Source: Khakimullin Aleksandr, Shutterstock
- The utilities sector, like others, was hit hard by the pandemic, with the sector index still reeling under pressure.
- Despite a relatively weak 1H FY2021 performance, AGL Energy was in the limelight after a deal between Powering Australian Renewables and Mercury NZ Limited to acquire Tilt Renewables.
- Spark Infrastructure and APA Group have outperformed the sector index in the last 12 months following the impressive financial and operational performance.
Australian utilities sector comprises five industries- electric utilities industry, gas utilities, multi-utilities, water utilities and independent power and utilities energies. 2020 was a challenging year for the sector as it experienced significant transformations.
Scarcity of resources, climate change, and growing population are some factors that have adversely affected the utilities sector. In the past 12 months, the sector index has delivered a negative return of 14.41%, indicating it is not out of the woods just yet.
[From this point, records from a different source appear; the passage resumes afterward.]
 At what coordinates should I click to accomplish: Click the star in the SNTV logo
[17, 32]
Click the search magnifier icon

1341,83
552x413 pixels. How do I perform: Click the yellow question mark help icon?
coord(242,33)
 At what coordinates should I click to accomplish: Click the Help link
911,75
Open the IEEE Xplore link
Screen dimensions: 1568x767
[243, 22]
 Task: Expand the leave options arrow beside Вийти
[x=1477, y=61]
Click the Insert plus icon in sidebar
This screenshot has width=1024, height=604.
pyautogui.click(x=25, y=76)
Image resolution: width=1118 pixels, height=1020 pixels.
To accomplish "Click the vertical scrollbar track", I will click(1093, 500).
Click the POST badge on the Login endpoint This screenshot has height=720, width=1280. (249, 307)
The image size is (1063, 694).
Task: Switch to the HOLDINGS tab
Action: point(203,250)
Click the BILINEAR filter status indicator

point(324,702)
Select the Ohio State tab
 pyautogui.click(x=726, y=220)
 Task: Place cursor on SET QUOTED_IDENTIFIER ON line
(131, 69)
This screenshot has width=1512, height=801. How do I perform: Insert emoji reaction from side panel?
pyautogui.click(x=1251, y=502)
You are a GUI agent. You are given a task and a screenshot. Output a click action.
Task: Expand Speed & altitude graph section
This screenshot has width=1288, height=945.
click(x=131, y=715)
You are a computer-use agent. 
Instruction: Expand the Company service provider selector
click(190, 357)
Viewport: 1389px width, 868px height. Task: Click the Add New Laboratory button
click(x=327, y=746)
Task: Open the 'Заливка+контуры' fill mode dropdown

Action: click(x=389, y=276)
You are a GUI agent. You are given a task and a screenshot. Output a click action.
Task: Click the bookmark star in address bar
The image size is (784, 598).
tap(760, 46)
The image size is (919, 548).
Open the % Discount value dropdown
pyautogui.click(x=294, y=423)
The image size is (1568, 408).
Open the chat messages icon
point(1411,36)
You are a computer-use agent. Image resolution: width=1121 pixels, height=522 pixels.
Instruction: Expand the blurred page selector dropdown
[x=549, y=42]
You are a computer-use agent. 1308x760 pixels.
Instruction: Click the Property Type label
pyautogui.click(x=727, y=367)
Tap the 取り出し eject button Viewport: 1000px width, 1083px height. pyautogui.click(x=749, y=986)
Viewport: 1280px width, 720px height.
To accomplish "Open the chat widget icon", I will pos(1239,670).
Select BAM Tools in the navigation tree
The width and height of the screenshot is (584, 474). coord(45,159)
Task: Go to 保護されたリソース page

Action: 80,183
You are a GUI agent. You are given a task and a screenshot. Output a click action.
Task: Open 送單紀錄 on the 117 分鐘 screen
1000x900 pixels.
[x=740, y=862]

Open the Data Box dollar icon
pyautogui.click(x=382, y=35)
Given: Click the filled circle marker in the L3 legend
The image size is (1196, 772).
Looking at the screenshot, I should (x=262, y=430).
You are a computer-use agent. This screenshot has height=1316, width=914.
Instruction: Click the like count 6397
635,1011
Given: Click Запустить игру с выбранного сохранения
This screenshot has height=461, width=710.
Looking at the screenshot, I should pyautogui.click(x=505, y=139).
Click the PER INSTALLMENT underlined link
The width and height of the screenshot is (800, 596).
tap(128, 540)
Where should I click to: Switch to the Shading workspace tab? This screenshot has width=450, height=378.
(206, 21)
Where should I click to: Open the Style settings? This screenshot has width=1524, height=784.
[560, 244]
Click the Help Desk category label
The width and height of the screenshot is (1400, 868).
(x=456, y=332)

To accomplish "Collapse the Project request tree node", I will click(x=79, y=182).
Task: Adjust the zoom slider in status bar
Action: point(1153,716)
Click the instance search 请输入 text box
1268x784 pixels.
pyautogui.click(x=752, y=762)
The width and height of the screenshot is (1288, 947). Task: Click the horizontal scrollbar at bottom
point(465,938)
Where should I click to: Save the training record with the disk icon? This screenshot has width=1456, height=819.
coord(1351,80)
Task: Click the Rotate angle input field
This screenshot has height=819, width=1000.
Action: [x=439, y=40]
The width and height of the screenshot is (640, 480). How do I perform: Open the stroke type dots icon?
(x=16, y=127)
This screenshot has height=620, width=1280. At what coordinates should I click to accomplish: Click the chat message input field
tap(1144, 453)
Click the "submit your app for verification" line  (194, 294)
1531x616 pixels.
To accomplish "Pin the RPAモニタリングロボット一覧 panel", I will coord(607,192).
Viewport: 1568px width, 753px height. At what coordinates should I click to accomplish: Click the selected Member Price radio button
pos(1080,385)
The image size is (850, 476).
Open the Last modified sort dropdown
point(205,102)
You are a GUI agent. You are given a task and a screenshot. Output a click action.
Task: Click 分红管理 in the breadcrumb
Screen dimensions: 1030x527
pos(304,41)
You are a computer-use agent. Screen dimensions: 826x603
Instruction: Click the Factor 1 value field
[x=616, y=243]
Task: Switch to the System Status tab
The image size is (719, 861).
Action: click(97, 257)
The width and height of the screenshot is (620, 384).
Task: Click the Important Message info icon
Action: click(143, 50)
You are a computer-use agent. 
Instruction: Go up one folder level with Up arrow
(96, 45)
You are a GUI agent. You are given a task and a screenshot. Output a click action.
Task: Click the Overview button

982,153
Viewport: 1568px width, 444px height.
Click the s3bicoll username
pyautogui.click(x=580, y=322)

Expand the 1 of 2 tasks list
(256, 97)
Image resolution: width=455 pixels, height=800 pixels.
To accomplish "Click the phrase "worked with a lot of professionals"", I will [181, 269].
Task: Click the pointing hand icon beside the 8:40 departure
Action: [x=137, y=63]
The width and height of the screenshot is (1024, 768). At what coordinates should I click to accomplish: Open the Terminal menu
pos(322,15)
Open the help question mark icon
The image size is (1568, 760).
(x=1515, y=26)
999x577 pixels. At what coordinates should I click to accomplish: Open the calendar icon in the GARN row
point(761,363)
However, March has been a positive month, with the index up 3.42% MTD (as of 15 March 2021). While several players have struggled in the last year, some have done well and outperformed the sector index.
With this backdrop, let us look at three ASX-listed utilities stocks under the spotlight.
AGL Energy Limited (ASX:AGL)
Leading integrated essential service provider AGL Energy Limited experienced a weak 1H FY2021 performance due to the severe drop in wholesale electricity prices and higher operating expenses. However, the Company made progress by delivering on its strategy to become a multi-product retailer and allow the move of Australia's energy supply by investing in flexible storage as well as generation capacity & increasing its decentralised energy events.
Data Source: AGL’s 1H FY2021 Results Presentation dated 11 February 2021
Acquisition of Tilt Renewables' Australian business:
AGL has been in the spotlight recently after signing an agreement between Powering Australian Renewables and Mercury NZ Limited to acquire Tilt Renewables Ltd via Scheme Implementation Deed. The cash consideration to acquire the business is NS$7.80 per share or NZ$2.9 billion.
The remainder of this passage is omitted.